----- Extracted text -----

Government, industry leaders share cybersecurity funding priorities

Research projects focusing on embedded device security, system resiliency and security metrics are gaining the most attention, experts say.

BOSTON -- Industry leaders from the public and private sectors found common ground on the issue of information security, calling on researchers to investigate new ways to ensure system resiliency in the event of a serious cyberattack.

We really need to look at our research, technologies, techniques and tactics we're deploying and determine how hard we're making it for the adversary.

Steven King, deputy director for cybersecurity, Department of Defense.

Organizations need to move from a static, perimeter-based approach to a more analytical-based defense strategy, according to experts at the second annual Advanced Cyber Security Center Conference. The day long program highlighted ways the government can work with the private sector by funding early university projects that solve information security problems. During a panel discussion, representatives from the government and the financial industry identified funding priorities for further research and development activities.  

Executives at the event spoke positively about information sharing initiatives and increased collaboration at all levels fostering innovative security research. But the event was shadowed by news Thursday that the Cybersecurity Act of 2012 failed to gain passage in the Senate, increasing the likelihood that the White House will implement portions of the cybersecurity legislation through an executive order.

----- Record extracts -----

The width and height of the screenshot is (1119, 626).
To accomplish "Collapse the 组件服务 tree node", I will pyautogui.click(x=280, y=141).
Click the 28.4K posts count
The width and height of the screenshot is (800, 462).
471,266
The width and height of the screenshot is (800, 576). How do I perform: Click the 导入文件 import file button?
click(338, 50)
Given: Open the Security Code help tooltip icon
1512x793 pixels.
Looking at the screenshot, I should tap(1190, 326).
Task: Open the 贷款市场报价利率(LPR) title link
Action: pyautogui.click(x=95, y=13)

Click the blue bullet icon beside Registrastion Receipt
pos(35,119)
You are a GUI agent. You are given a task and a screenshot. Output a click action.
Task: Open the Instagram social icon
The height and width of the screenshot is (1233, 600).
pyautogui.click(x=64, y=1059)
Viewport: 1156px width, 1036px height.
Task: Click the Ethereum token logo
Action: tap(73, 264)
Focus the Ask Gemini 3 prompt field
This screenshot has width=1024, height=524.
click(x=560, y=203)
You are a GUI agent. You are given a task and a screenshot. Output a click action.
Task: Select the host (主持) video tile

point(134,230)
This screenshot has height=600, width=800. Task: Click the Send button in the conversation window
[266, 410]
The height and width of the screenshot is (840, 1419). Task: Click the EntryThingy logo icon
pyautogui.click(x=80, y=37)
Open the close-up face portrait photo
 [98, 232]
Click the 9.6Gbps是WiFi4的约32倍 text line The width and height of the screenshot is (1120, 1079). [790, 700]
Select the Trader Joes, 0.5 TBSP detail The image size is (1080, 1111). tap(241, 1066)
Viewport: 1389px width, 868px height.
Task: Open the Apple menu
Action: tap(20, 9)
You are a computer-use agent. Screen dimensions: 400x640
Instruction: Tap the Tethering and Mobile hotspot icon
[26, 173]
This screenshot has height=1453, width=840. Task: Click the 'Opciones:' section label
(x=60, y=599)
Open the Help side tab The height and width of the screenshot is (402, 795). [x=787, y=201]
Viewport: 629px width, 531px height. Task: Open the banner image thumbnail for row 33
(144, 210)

-----

§ Your goal: Reproduce the cybersecurity funding article from "Executives at the" up to and including "an executive order.", renaming "Executives" to "Leaders".

§ Written answer:
Leaders at the event spoke positively about information sharing initiatives and increased collaboration at all levels fostering innovative security research. But the event was shadowed by news Thursday that the Cybersecurity Act of 2012 failed to gain passage in the Senate, increasing the likelihood that the White House will implement portions of the cybersecurity legislation through an executive order.